A entrevista tornou-se ainda mais marcante quando Batistuta revelou, sem rodeios, que nunca tirou verdadeiro prazer da carreira de futebolista. “Nada. Não sinto falta de nada em ser jogador. Não gostava de jogar futebol, em parte por causa da dor, em parte porque sabia que as pessoas pagavam para me ver. Nunca me permiti divertir-me. Quando marcava, sentia que era a minha responsabilidade oferecer o melhor espectáculo. E não nasci Maradona; tive de trabalhar para isso.” O antigo capitão argentino acrescentou ainda: “Fui duro comigo mesmo durante 40 anos; agora vivo o que me resta com alegria.”
Actualmente, Batistuta divide o tempo entre a sua herdade em Reconquista, onde gere vacas, e viagens pelo mundo como embaixador dos FIFA Legends. “Como toda a gente, não sei quanto tempo isto vai durar. Tenho vacas no campo, na minha terra natal. Normalmente, trato delas, mas às vezes tenho de cuidar delas directamente, e faço-o. Depois, viajo com os FIFA Legends, e isso é muito agradável”, confessou, revelando um lado mais humilde e distante do glamour do futebol europeu.
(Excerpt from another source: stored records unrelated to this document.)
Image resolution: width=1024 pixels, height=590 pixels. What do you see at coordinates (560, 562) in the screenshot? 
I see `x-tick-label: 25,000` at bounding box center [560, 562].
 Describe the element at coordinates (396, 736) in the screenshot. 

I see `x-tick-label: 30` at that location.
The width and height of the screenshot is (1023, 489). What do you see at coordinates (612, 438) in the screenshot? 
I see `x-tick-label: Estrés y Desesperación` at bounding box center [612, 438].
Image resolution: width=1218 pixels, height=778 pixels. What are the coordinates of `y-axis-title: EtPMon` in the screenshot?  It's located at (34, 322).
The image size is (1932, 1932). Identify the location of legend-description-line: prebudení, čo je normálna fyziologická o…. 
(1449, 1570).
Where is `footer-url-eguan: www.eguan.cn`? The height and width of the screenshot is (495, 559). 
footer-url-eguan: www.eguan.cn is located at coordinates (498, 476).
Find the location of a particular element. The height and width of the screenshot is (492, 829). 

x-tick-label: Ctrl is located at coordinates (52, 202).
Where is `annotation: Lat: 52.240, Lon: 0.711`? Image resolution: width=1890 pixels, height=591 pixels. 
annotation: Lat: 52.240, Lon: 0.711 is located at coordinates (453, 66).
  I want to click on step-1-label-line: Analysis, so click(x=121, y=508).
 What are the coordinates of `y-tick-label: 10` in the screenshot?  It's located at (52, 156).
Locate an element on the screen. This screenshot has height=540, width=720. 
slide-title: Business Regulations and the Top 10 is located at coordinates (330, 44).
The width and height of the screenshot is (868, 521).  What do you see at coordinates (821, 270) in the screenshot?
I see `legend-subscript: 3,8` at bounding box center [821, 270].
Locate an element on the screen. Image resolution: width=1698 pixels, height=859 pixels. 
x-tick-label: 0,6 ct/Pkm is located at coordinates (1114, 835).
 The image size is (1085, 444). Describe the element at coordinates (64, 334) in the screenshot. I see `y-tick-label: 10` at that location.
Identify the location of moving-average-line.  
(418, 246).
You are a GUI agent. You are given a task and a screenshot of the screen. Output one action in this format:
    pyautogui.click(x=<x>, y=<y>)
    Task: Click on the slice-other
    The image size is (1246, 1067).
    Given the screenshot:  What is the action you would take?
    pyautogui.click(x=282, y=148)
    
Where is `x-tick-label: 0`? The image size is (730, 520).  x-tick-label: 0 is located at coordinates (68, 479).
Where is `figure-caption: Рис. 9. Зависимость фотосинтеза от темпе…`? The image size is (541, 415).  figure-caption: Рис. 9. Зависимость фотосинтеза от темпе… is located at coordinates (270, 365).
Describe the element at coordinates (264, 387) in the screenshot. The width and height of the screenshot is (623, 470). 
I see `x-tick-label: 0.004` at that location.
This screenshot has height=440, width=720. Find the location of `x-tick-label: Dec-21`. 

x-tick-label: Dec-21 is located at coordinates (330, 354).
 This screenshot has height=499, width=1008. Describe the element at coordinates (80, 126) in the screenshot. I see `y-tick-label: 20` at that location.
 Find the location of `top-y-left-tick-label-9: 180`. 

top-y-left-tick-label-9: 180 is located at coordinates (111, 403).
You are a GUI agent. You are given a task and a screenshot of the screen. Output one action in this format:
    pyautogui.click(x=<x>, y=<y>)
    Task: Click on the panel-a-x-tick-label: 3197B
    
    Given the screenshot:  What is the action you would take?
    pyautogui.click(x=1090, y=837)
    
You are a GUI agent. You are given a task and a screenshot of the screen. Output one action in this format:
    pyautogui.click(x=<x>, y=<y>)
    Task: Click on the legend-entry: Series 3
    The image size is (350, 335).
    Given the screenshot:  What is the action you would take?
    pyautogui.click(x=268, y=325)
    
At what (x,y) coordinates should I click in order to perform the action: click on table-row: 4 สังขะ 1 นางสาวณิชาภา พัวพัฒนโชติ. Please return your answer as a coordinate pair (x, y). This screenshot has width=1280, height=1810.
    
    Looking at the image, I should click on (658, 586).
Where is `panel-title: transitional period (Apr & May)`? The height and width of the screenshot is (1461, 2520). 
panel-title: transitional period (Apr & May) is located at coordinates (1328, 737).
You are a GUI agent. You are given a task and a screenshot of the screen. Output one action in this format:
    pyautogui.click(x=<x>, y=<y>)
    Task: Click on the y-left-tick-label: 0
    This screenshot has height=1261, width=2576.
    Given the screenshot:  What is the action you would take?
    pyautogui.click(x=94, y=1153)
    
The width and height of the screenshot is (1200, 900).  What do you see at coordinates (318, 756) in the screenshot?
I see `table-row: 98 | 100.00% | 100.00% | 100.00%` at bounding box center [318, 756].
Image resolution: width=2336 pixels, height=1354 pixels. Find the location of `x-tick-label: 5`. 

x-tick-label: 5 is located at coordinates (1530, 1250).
Sobre a Fiorentina, clube onde se tornou ídolo, admitiu: “Acompanho a equipa, mas afastei-me um pouco da Fiorentina. Sei que contrataram o Fabio Grosso, e sei que ele tem feito um bom trabalho nos últimos anos. Vou regressar a Florença para as celebrações do centenário do clube, mais para o final do verão.”
No momento mais aguardado, Batistuta foi desafiado pela Gazzetta a pronunciar-se sobre o debate Messi vs Maradona. Respondendo com humor ácido, rematou: “Hey, disseram-me que isto era uma entrevista séria, não uma conversa trivial. A verdade é que nós próprios nos colocamos essa questão… e não temos resposta.” Uma confissão que, vinda de quem partilhou balneário e adversários com ambos, só adensa o mistério e alimenta a polémica em torno dos dois maiores génios do futebol argentino.
O impacto das palavras de Batistuta promete ecoar nos próximos dias, especialmente com a Argentina prestes a defrontar Cabo Verde numa fase decisiva do Mundial. O peso das expectativas, aliado à pressão de defender o título de campeã do mundo, coloca Lionel Scaloni e os seus homens sob o escrutínio máximo. Resta saber se a selecção conseguirá corresponder ao legado dos seus maiores ídolos e manter viva a esperança de mais uma conquista, ou se cairá perante a imprevisibilidade que o próprio Batistuta tão bem descreveu. Para já, o debate Messi-Maradona continua sem resposta, mas a lenda argentina garantiu, mais uma vez, que o futebol é muito mais do que números: é paixão, sacrifício e, por vezes, uma dor que poucos conseguem perceber.